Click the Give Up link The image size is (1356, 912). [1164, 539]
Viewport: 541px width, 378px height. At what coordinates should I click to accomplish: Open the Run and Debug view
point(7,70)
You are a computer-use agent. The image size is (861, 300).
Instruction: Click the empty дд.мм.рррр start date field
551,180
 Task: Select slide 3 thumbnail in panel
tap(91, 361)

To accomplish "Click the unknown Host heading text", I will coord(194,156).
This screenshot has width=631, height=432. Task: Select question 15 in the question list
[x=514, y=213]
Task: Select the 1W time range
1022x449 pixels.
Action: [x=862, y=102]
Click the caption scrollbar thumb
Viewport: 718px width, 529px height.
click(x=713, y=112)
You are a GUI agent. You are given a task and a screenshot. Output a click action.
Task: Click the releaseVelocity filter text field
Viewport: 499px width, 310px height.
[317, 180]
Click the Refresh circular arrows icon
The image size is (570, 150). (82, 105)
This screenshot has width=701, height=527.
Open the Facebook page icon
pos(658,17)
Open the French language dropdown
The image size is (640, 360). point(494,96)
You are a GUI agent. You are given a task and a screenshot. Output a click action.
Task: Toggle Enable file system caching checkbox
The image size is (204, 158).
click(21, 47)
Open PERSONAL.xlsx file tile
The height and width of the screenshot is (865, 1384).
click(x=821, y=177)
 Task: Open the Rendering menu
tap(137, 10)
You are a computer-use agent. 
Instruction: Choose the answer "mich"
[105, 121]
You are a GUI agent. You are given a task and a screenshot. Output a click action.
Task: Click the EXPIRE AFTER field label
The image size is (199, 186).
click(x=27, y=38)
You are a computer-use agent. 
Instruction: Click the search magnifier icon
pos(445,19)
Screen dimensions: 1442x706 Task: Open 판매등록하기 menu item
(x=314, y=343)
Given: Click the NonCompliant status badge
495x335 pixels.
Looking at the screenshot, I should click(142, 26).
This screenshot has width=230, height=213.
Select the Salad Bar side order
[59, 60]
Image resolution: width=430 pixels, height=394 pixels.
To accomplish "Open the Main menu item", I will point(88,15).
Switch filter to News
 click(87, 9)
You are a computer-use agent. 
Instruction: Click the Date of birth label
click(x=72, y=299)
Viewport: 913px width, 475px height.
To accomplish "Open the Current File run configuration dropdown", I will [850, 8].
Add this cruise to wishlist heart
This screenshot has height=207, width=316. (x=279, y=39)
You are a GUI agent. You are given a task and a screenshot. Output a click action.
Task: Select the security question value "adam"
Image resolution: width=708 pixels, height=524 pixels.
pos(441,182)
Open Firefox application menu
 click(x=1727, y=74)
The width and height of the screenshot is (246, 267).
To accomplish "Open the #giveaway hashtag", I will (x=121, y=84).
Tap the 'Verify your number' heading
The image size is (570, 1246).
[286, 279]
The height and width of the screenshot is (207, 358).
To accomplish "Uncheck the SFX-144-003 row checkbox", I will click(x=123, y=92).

※

Task
Make a word-for-word transcription of the listing above.

Your response
Click the Give Up link The image size is (1356, 912). [1164, 539]
Viewport: 541px width, 378px height. At what coordinates should I click to accomplish: Open the Run and Debug view
point(7,70)
You are a computer-use agent. The image size is (861, 300).
Instruction: Click the empty дд.мм.рррр start date field
551,180
 Task: Select slide 3 thumbnail in panel
tap(91, 361)

To accomplish "Click the unknown Host heading text", I will coord(194,156).
This screenshot has width=631, height=432. Task: Select question 15 in the question list
[x=514, y=213]
Task: Select the 1W time range
1022x449 pixels.
Action: [x=862, y=102]
Click the caption scrollbar thumb
Viewport: 718px width, 529px height.
click(x=713, y=112)
You are a GUI agent. You are given a task and a screenshot. Output a click action.
Task: Click the releaseVelocity filter text field
Viewport: 499px width, 310px height.
[317, 180]
Click the Refresh circular arrows icon
The image size is (570, 150). (82, 105)
This screenshot has width=701, height=527.
Open the Facebook page icon
pos(658,17)
Open the French language dropdown
The image size is (640, 360). point(494,96)
You are a GUI agent. You are given a task and a screenshot. Output a click action.
Task: Toggle Enable file system caching checkbox
The image size is (204, 158).
click(21, 47)
Open PERSONAL.xlsx file tile
The height and width of the screenshot is (865, 1384).
click(x=821, y=177)
 Task: Open the Rendering menu
tap(137, 10)
You are a computer-use agent. 
Instruction: Choose the answer "mich"
[105, 121]
You are a GUI agent. You are given a task and a screenshot. Output a click action.
Task: Click the EXPIRE AFTER field label
The image size is (199, 186).
click(x=27, y=38)
You are a computer-use agent. 
Instruction: Click the search magnifier icon
pos(445,19)
Screen dimensions: 1442x706 Task: Open 판매등록하기 menu item
(x=314, y=343)
Given: Click the NonCompliant status badge
495x335 pixels.
Looking at the screenshot, I should click(142, 26).
This screenshot has width=230, height=213.
Select the Salad Bar side order
[59, 60]
Image resolution: width=430 pixels, height=394 pixels.
To accomplish "Open the Main menu item", I will point(88,15).
Switch filter to News
 click(87, 9)
You are a computer-use agent. 
Instruction: Click the Date of birth label
click(x=72, y=299)
Viewport: 913px width, 475px height.
To accomplish "Open the Current File run configuration dropdown", I will [850, 8].
Add this cruise to wishlist heart
This screenshot has height=207, width=316. (x=279, y=39)
You are a GUI agent. You are given a task and a screenshot. Output a click action.
Task: Select the security question value "adam"
Image resolution: width=708 pixels, height=524 pixels.
pos(441,182)
Open Firefox application menu
 click(x=1727, y=74)
The width and height of the screenshot is (246, 267).
To accomplish "Open the #giveaway hashtag", I will (x=121, y=84).
Tap the 'Verify your number' heading
The image size is (570, 1246).
[286, 279]
The height and width of the screenshot is (207, 358).
To accomplish "Uncheck the SFX-144-003 row checkbox", I will click(x=123, y=92).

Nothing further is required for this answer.